Le film a été écrit pour Omar Sy, excellent, charismatique, presque trop célèbre pour parvenir à s’effacer devant Padilla, comme le réussit le moins connu James Thierrée devant Footit. Reste qu'ils forment un bon duo complice. A noter à leurs côtés Olivier Gourmet, Noémie Lvovsky, redoutable mégère et Clotilde Hesme dans le rôle (détourné) de Marie Grimaldi, qui fut la compagne de Chocolat pendant plus de 30 ans.
A l’affiche dans les salles de Suisse romande dès mercredi 3 février. -
Grand écran:" The Danish Girl" raconte la vie du premier transgenre de l'Hstoire
Plébiscité en 2011 pour Le discours d’un roi qui l’a révélé au grand public, le réalisateur britannique Tom Hooper s’est replongé dans l’époque avec The Danish Girl. Il retrace cette fois la singulière histoire vraie des peintres danois Gerda Wegener et Lili Elbe, née Einar Wegener, le premier à voir subi, en 1930, une opération chirurgicale pour changer de sexe. A l’origine de cette décision périlleuse, une demande de Gerda qui, pressée de terminer un tableau en l’absence de son modèle, prie son mari d’enfiler ses bas, ses chaussures et sa robe.
L'épisode marque le début d’une longue transformation. Troublé par cette expérience, Einar découvre qu’il se sent davantage lui-même en Lili et éprouve de plus en plus le besoin d’affirmer cette identité féminine. Il permet par ailleurs à Gerda, jusque-là portraitiste mondaine convenue et peu inspirée, de mieux exprimer sa créativité. Mais le couple, qui poursuit sa relation amoureuse, est rapidement confronté à l’opprobre et aux interdits d’une société conservatrice.
Tous deux quittent le Danemark pour Paris en 1912, en espérant y vivre plus librement. Gerda se fait un nom grâce à ses illustrations sensuelles, érotiques, provocatrices, révélant souvent une belle et mystérieuse créature…. En 1930, Lili se rend en Allemagne pour son opération. Mais les dangers de la chirurgie étant alors très élevés, elle meurt un an plus tard après cinq interventions et un rejet de greffe d’utérus.

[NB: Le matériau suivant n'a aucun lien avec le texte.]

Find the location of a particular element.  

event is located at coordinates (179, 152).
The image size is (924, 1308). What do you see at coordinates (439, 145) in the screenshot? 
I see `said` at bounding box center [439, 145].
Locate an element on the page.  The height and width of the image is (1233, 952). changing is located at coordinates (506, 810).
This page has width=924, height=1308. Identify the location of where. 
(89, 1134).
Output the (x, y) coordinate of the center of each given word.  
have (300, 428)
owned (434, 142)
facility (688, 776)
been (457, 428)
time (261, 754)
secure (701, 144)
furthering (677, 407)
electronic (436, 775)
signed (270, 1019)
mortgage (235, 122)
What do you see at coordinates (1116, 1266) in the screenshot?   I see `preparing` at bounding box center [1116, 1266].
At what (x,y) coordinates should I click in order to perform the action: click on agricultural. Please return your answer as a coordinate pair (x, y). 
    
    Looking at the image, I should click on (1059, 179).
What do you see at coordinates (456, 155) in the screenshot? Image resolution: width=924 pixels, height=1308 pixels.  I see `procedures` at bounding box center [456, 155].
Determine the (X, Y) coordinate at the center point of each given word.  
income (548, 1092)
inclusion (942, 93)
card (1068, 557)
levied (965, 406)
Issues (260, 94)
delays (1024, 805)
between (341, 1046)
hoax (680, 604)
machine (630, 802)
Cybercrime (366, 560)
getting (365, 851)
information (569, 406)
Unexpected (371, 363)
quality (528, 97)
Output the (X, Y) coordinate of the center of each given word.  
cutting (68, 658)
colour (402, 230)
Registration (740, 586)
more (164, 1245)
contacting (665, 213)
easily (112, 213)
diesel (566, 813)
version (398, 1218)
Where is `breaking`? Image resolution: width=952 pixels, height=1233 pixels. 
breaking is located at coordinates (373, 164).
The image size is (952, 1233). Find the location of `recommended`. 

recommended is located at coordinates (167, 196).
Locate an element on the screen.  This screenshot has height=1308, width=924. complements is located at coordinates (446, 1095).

Eddie Redmayne (photo) se glisse avec talent dans la peau du personnage. On pourrait lui reprocher une gestuelle maniérée et une affectation excessive, si ses minauderies ne cachaient pas avec justesse la gêne et le malaise d’une identité sexuelle ardemment souhaitée mais aussi difficile à investir pleinement qu’à assumer, surtout en public. Nominé, le comédien vise l’Oscar du meilleur acteur, tandis que l’émouvante Suédoise Alicia Vikander, alias Gerda, prétend au second rôle féminin.
En lice pour deux autres statuettes, Tom Hooper s’est inspiré du récit romancé de David Ebershoff et de la réalité pour raconter cette histoire d’amour liée à la quête irrépressible d'un homme d’être une autre. A voir pour ce fait hors du commun, même si la joliesse, le chic et le classique de la mise en scène ne soient pas vraiment à la hauteur de la gravité du sujet.A l’instar du traitement, certes sérieux et sans esbroufe mais qui, tendant à gommer la violence d’un parcours qu’on imagine tragique, confine parfois à la mièvrerie en dépit de son côté poignant. Comme si le réalisateur se retenait, de crainte de déplaire ou de choquer. Voilà qui n’a pas empêché le Qatar d’interdire le film, ridiculement qualifié de "dépravé".
A l'affiche dans les salles de Suisse romande dès mercredi 20 janvier.